═════ Page ═════

From: Andrea della Porta <andrea.porta@suse.com>
To: Lukasz Raczylo <lukasz@raczylo.com>
Cc: netdev@vger.kernel.org,
Nicolas Ferre <nicolas.ferre@microchip.com>,
Claudiu Beznea <claudiu.beznea@tuxon.dev>,
Andrew Lunn <andrew+netdev@lunn.ch>,
"David S . Miller" <davem@davemloft.net>,
Eric Dumazet <edumazet@google.com>,
Jakub Kicinski <kuba@kernel.org>, Paolo Abeni <pabeni@redhat.com>,
linux-kernel@vger.kernel.org,
linux-arm-kernel@lists.infradead.org,
linux-rpi-kernel@lists.infradead.org
Subject: Re: [RFC PATCH net-next 3/3] net: macb: add TX stall watchdog as defence-in-depth safety net
Date: Tue, 5 May 2026 15:30:51 +0200 [thread overview]
Message-ID: <afnxC-Lk5LELsm42@apocalypse> (raw)
In-Reply-To: <c0469642f42ada85d91a8a685eb7c0e04cb99131.1777064117.git.lukasz@raczylo.com>
Hi Lukasz,
On 23:38 Fri 24 Apr , Lukasz Raczylo wrote:
> Patches 1/3 and 2/3 address two candidate races that could lead
> to a TCOMP completion being missed on PCIe-attached macb
> instances. This patch adds a defence-in-depth safety net, in
> case a further race remains that we have not identified.
>
> The watchdog is a per-queue delayed_work that runs once per
> second. It snapshots queue->tx_tail; if the ring is non-empty
> (queue->tx_head != queue->tx_tail) and tx_tail has not advanced
> since the previous tick, it calls macb_tx_restart().
>
> No new recovery logic is introduced. macb_tx_restart() already
> exists in this file, is correctly locked (tx_ptr_lock, bp->lock),
> and verifies that the hardware's TBQP is behind the driver's
> head index before re-asserting TSTART. On a healthy ring it is
> a no-op at the hardware level; the watchdog only supplies the
> missing trigger.
>
> On a healthy queue the per-tick cost is one spin_lock_irqsave()

═════

▸ **Instructions**
1. Answer these questions about the email:
(a) How often does the watchdog run?
(b) Which two locks is macb_tx_restart() said to be correctly locked with?
(c) What date and time does the email carry?
2. List every address in the Cc field of the email that has no person's name attached to it.
The listing that follows has no connection to the email above.

═════ Given entries ═════

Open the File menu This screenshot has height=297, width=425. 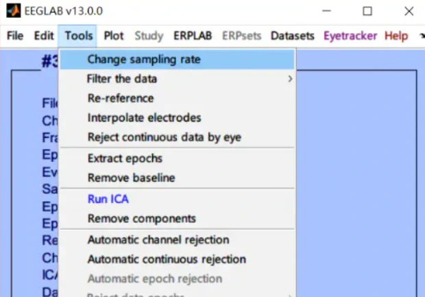coord(15,36)
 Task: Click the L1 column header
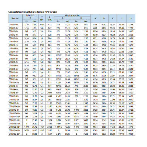(131, 18)
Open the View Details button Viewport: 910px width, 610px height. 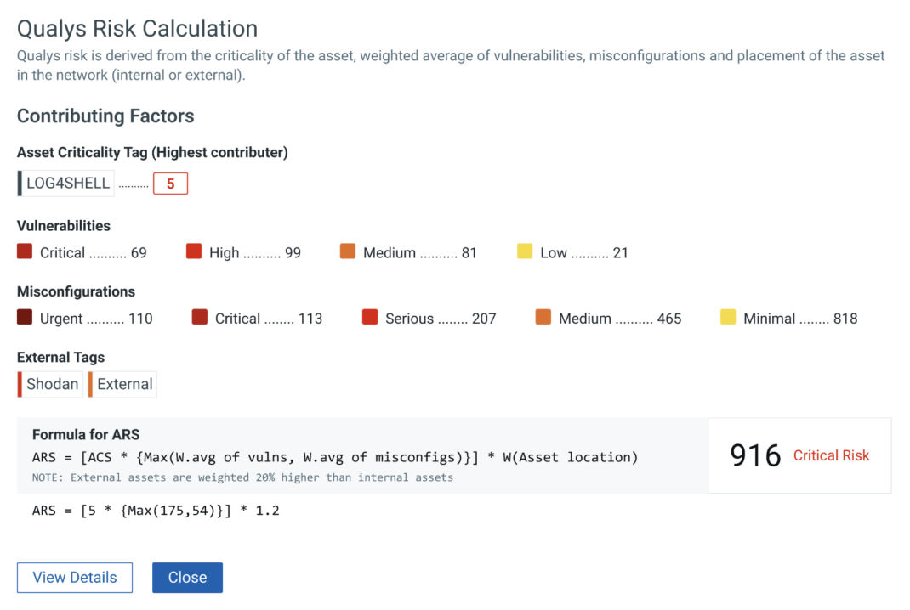tap(74, 578)
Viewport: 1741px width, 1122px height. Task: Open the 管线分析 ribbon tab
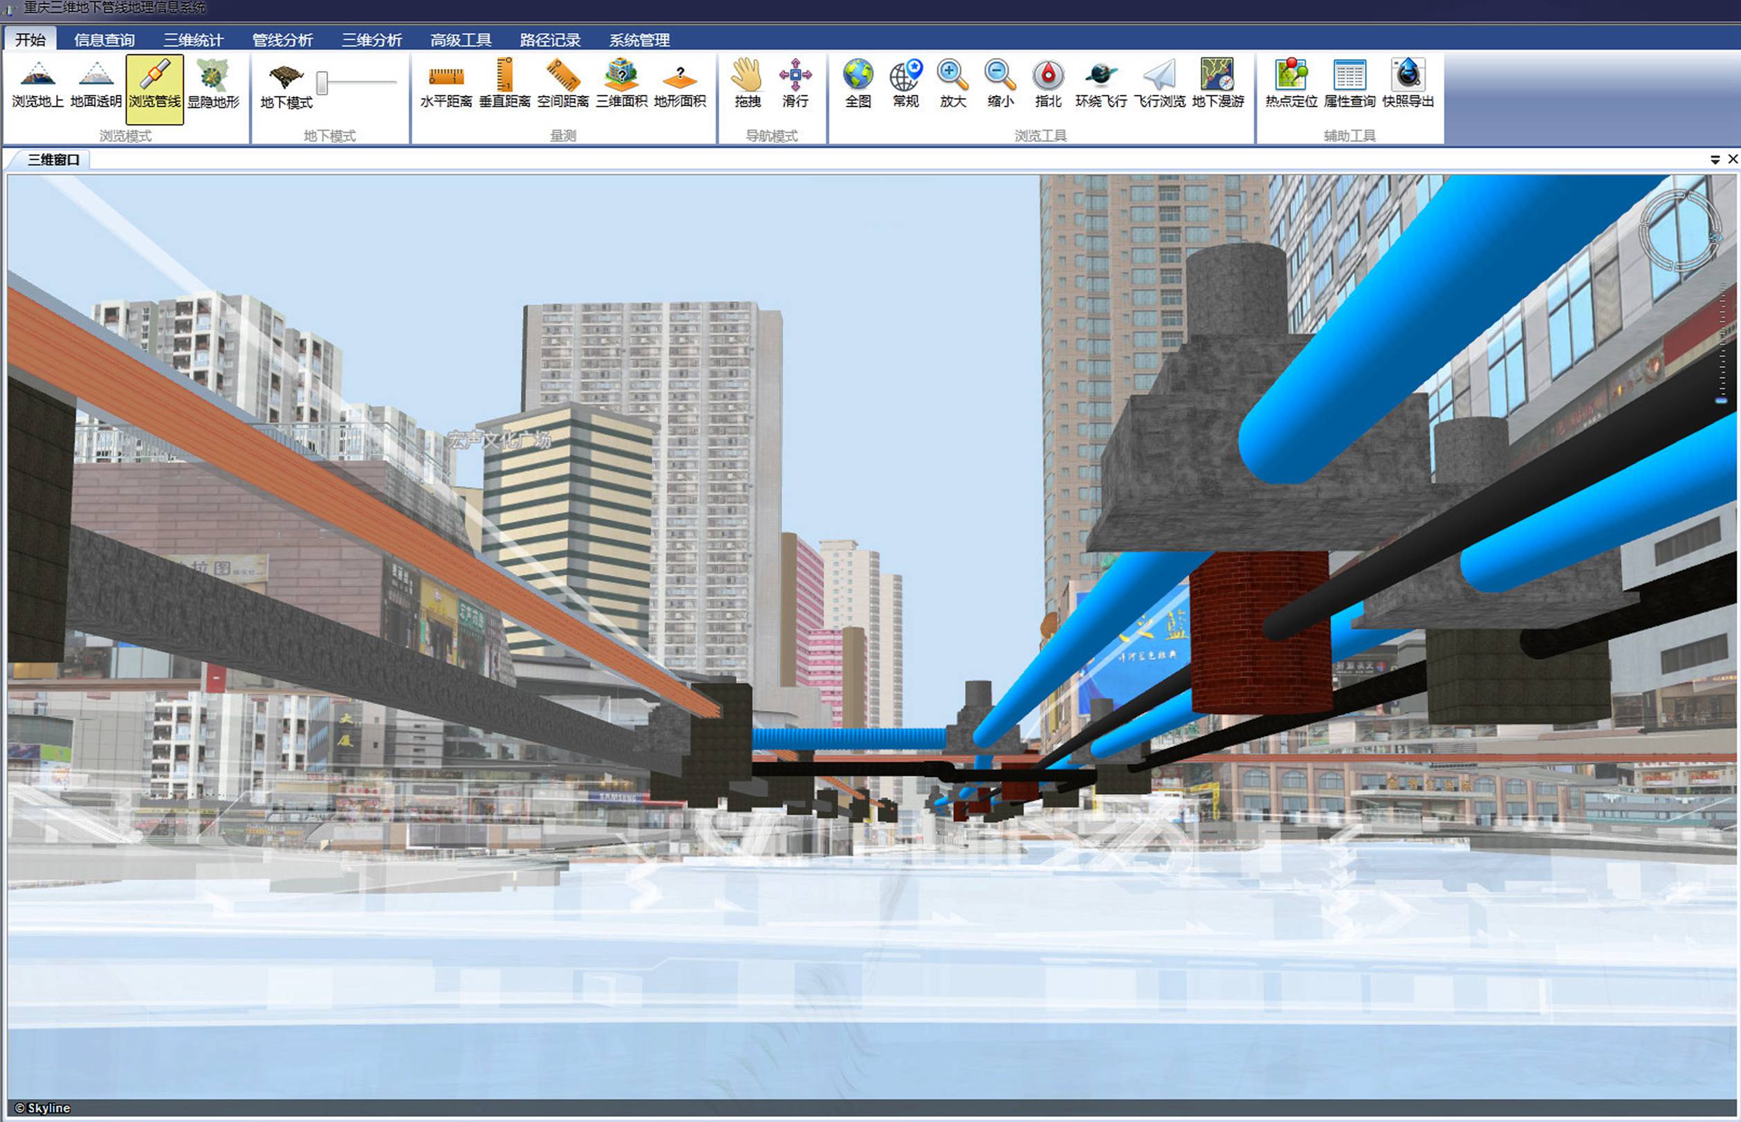[282, 40]
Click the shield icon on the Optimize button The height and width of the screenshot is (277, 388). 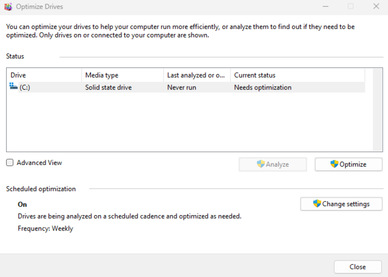[x=334, y=164]
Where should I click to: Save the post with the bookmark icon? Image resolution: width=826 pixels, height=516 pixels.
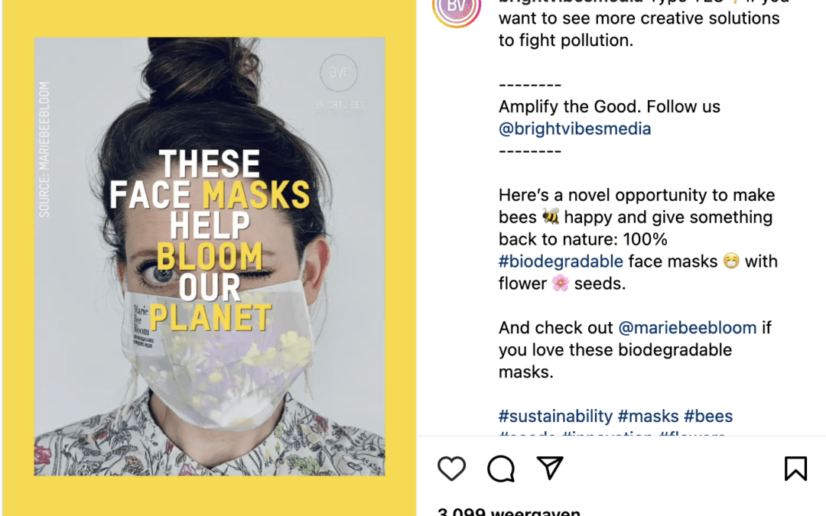point(795,469)
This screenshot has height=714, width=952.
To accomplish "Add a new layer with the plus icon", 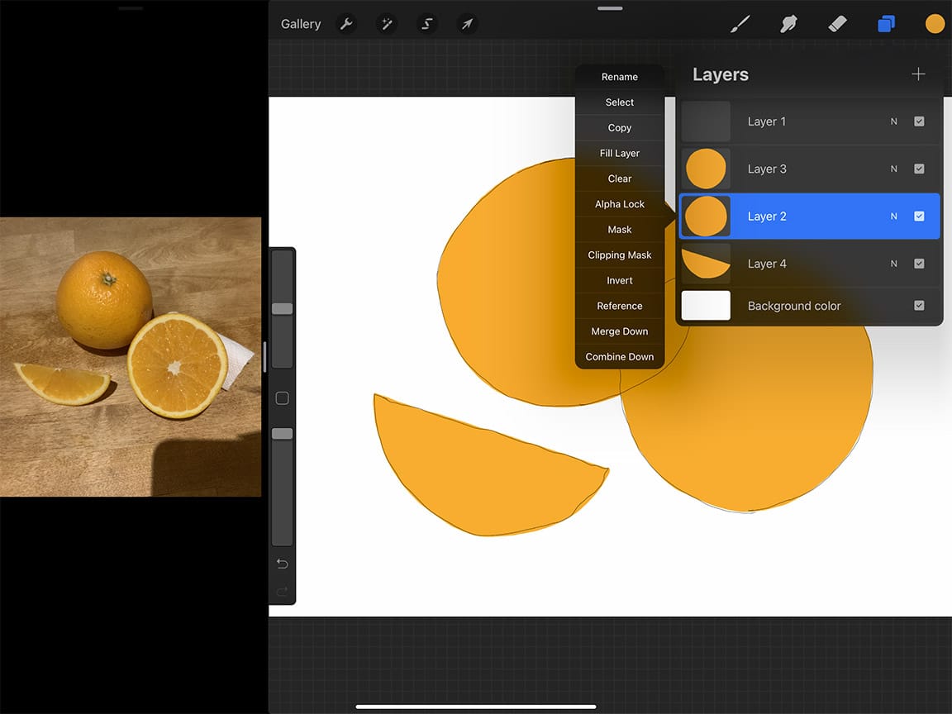I will point(918,74).
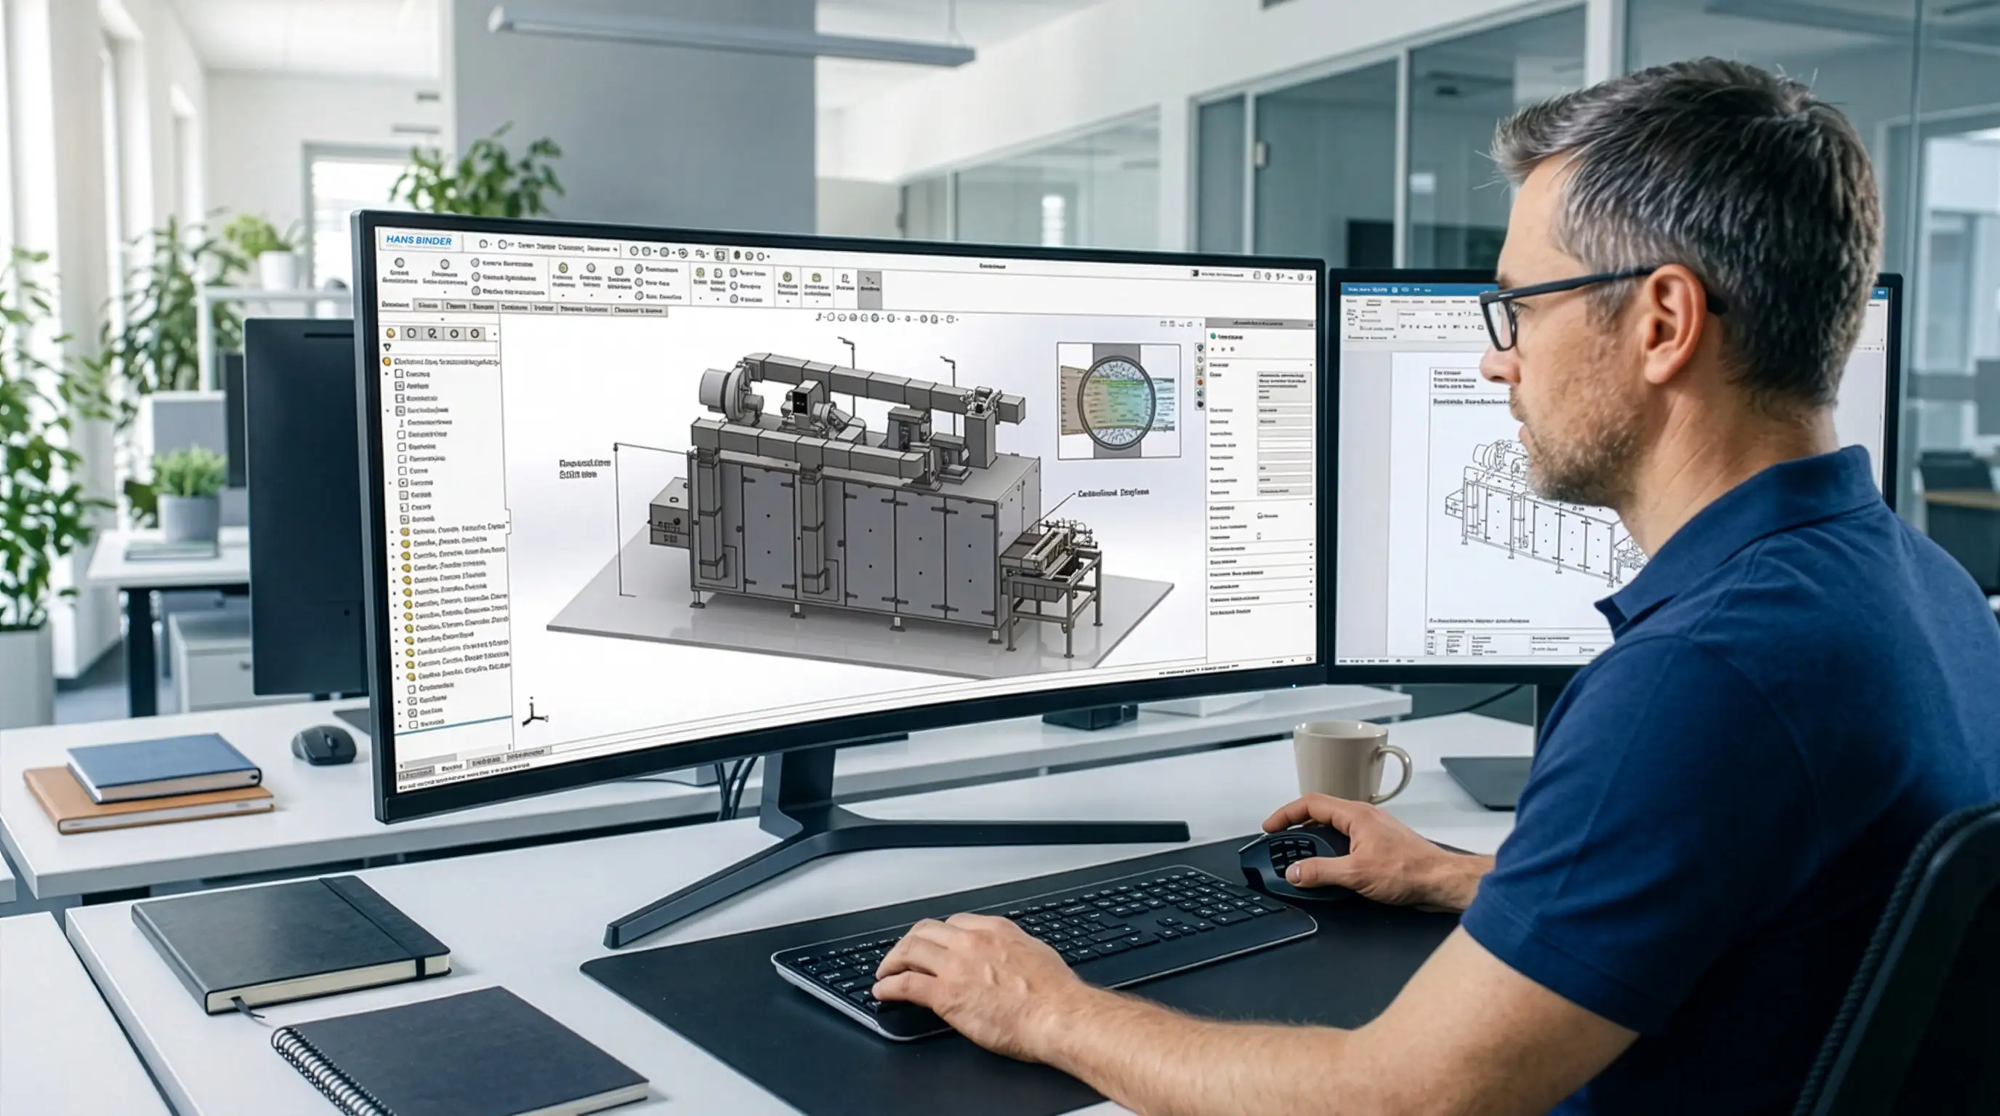Click the highlighted square icon in the top quick toolbar
The height and width of the screenshot is (1116, 2000).
pos(720,256)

═════

▸ **Task-by-task results**
1.
(a) Once per second.
(b) tx_ptr_lock and bp->lock.
(c) Tue, 5 May 2026 15:30:51 +0200.

2.
netdev@vger.kernel.org
linux-kernel@vger.kernel.org
linux-arm-kernel@lists.infradead.org
linux-rpi-kernel@lists.infradead.org